Pero también es verdad que el número de ataques no ha dejado de crecer desde principios del siglo XX, aquel tiempo en el que los tiburones todavía no cargaban con su leyenda de amenaza playera. No ha habido década que no concluyese con más sucesos que la anterior, aunque la doble explicación que dan los científicos a esa tendencia es muy simple: por un lado, los registros se han ido volviendo más completos y globales; por otro, cada vez hay más personas chapoteando en el mar. «Si tenemos en cuenta los miles de millones de horas que los seres humanos pasamos en el agua, es asombroso lo poco comunes que son los ataques. Claro que eso no te hace sentirte mejor si eres una de las víctimas», plantea Burgess.
Las dos piernas
En lo que llevamos de año, ya se han registrado al menos cinco encuentros fatales con estos escualos. En mayo, en Nueva Caledonia, un hombre de 50 años falleció tras ser mordido por un tiburón blanco: había alquilado un catamarán con unos amigos y se estaba dando un baño en el mar. En abril, en Hawái, la víctima fue una mujer de 65 años que practicaba snorkel. También en abril, un surfista de 13 años corrió la misma suerte en la isla de Reunión. En marzo, un turista alemán de 52 años sucumbió al ataque de un tiburón en Egipto. Y en febrero, en una playa australiana, un ejemplar de gran tamaño arrancó las dos piernas de un mordisco al surfista japonés Tadashi Nakahara, que murió desangrado.

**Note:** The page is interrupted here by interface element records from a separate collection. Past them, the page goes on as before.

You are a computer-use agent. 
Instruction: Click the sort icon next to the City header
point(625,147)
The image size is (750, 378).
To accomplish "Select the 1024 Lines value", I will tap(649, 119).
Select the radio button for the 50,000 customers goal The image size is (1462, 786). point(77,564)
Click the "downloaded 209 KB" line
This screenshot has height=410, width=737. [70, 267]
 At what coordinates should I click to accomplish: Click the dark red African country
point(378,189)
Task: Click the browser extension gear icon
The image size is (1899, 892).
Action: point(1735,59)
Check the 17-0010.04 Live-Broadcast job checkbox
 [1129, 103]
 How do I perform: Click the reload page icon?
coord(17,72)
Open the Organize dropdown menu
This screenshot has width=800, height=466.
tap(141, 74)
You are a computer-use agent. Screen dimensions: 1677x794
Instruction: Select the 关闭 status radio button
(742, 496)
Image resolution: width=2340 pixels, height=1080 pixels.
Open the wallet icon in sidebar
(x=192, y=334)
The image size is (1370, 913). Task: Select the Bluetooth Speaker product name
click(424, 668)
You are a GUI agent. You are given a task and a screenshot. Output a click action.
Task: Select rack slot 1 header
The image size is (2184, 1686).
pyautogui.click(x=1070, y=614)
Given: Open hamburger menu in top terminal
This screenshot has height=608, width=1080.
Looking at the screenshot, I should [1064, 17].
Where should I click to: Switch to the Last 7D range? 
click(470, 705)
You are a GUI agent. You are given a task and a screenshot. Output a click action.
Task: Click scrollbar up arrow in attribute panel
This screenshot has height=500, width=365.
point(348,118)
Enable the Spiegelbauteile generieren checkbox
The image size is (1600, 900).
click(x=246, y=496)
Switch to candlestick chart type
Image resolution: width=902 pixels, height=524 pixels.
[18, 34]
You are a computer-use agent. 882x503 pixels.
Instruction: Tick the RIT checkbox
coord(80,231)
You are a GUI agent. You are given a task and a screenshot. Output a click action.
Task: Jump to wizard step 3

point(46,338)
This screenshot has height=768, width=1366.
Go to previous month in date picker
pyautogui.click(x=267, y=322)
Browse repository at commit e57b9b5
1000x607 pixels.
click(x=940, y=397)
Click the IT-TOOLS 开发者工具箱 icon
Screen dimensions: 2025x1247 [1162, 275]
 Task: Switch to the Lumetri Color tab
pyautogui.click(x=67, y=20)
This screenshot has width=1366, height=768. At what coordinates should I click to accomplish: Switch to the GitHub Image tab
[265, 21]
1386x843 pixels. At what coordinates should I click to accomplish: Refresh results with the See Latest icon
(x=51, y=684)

En Carolina del Norte (Estados Unidos), se ha vivido con enorme tensión una serie de ocho ataques en solo tres semanas. En algunos casos, las lesiones han sido leves un niño de ocho años escapó con pequeñas heridas en el talón y el tobillo, pero, en una sola jornada de mediados de junio, dos sucesos en una misma playa dejaron mutilados a dos adolescentes: una chica de 13 años perdió el antebrazo y, hora y media después, un muchacho de 16 se quedó sin el brazo entero. «El tiburón salió del agua y, con la misma facilidad que tú chasqueas los dedos, le cercenó el brazo de un mordisco», describió un testigo. Es una lesión similar a la que sufrió Bethany Hamilton, la surfista hawaiana a la que un tiburón tigre le arrancó el brazo izquierdo, junto a un buen bocado de tabla. Ocurrió tan rápido que, cuando les contó a gritos lo que acababa de ocurrir, sus amigos creyeron que estaba bromeando. «Miré el agua y estaba muy roja», relató la deportista, que tenía 13 años en el momento del ataque. Tardó solo tres semanas en volver a cazar olas y se ha labrado una carrera de éxitos en el surf profesional.
Claro que, si analizamos la relación entre nuestra especie y los tiburones en términos de guerra, está muy claro cuál de los bandos es más devastador para el otro. Algunas estimaciones cifran en cien millones el número de ejemplares de tiburón que se capturan cada año, y hay países que mantienen la controvertid práctica del aleteo, que consiste en cortar las cuatro aletas, tan cotizadas en el mercado chino, y devolver el cuerpo al mar. La mayoría de las veces, la sangre que tiñe el agua a borbotones es la del propio escualo.